For agentic LLM systems, the common pattern is a loop: plan, act, observe, repeat. The model decides what to do, takes an action using a tool, observes the result, and decides what to do next. OpenAI deep research follows this style. It decomposes a research question into subqueries, searches the web iteratively, synthesizes findings, and produces a report. The workflow involves many model calls, tool invocations, and intermediate reasoning steps.

For hybrid systems, the workflow often includes handoffs between components. A user asks a question. A retrieval system finds relevant documents. An LLM synthesizes an answer. An ML ranking model scores and orders follow-up suggestions. Each handoff is a potential failure point. The workflow needs to be explicit, tested, and observable.

When you use Cursor to refactor a function, the workflow is roughly: parse intent, retrieve relevant code context using embeddings, construct a prompt with that context, call the LLM, post-process the output, apply it to the file, and check for syntax errors. Each step is a distinct component. If any step fails or produces bad output, the whole experience degrades.

Most real-world bugs in AI systems are workflow bugs: bad context construction, wrong tool calls, missing state, poor post-processing, or hidden retrieval failures. They are not always model capability bugs. Engineers who understand the full workflow can debug these. Engineers who only understand the model layer cannot.

9.Step 8: handle constraints and plan for iteration

Finally, design for production. The system will face conditions you did not anticipate, so build accordingly.

Safety and alignment are first-class engineering concerns, not just policy concerns. Anthropic's approach to Claude involves multiple layers: training-time alignment through Constitutional AI and RLHF, inference-time guardrails for certain request types, and monitoring for unexpected production behavior. OpenAI usage policies are enforced through a combination of model-level refusals and external classifiers. These are architectural decisions made early, not features bolted on at the end.

Cost and latency are often the binding constraints. An LLM that takes 30 seconds to respond is not a usable product, regardless of answer quality. Teams address this through caching, streaming, model routing, batching, context trimming, and fallback behavior. These are not optional optimizations. They are prerequisites for shipping.

Monitoring AI systems is harder than monitoring traditional software because failures are often soft. The system does not crash. It gives a subtly wrong answer or a slightly degraded experience, and you notice only when metrics slip. Good monitoring for LLM systems includes latency and error rates, output quality metrics over time, user behavior signals such as edits and retries, and drift detection for model behavior changes.

Iteration is how the system improves over time, and this is where the feedback loop matters. The best AI systems collect signals that improve them. OpenAI uses human feedback from ChatGPT users to improve future models. GitHub Copilot tracks accepted and rejected suggestions and uses that signal to inform training. The system that learns is the system that compounds.

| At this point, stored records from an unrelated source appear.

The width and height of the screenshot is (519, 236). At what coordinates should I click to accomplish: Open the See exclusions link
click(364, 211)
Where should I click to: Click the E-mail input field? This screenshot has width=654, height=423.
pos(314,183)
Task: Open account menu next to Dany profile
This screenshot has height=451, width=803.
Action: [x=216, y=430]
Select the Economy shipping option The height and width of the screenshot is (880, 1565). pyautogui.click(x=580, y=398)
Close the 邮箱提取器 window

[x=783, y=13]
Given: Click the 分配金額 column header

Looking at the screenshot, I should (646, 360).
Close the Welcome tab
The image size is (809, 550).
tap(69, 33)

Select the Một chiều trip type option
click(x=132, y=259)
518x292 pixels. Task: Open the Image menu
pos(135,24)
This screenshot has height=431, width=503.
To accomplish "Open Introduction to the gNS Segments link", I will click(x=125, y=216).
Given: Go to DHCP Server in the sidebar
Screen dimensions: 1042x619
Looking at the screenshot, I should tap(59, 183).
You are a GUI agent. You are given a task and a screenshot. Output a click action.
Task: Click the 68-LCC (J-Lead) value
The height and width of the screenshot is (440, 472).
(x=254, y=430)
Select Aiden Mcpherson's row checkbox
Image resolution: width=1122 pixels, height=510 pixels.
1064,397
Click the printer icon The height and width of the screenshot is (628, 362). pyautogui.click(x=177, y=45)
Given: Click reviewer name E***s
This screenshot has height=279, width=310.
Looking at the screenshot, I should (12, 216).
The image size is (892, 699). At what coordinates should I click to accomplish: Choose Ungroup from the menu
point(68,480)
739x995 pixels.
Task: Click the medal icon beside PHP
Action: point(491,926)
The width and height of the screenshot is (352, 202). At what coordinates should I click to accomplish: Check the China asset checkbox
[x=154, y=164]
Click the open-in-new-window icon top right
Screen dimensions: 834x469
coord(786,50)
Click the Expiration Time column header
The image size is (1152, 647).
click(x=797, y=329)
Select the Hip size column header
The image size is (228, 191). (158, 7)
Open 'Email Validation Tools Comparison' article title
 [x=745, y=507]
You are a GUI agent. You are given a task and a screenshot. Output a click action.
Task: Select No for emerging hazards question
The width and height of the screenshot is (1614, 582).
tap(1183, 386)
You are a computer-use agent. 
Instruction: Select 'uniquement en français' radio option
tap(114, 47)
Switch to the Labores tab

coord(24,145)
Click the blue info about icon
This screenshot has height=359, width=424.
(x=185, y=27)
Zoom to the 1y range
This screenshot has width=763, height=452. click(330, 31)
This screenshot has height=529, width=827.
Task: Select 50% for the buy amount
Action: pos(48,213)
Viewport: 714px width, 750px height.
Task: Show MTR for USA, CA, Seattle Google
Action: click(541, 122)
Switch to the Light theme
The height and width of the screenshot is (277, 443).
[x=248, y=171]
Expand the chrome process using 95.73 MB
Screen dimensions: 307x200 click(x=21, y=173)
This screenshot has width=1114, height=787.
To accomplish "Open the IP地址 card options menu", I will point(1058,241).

Building data flywheels into the product architecture early is one of the highest-leverage decisions you can make.

10.The core idea

AI systems are no longer just about models.

They are about combining trained intelligence from ML with runtime intelligence from LLMs, wiring them together through a well-designed orchestration layer, evaluating them rigorously, and improving them continuously through feedback.

The engineers who understand this end to end are increasingly rare and increasingly valuable. Most have depth in one layer. The leverage is in understanding all of them.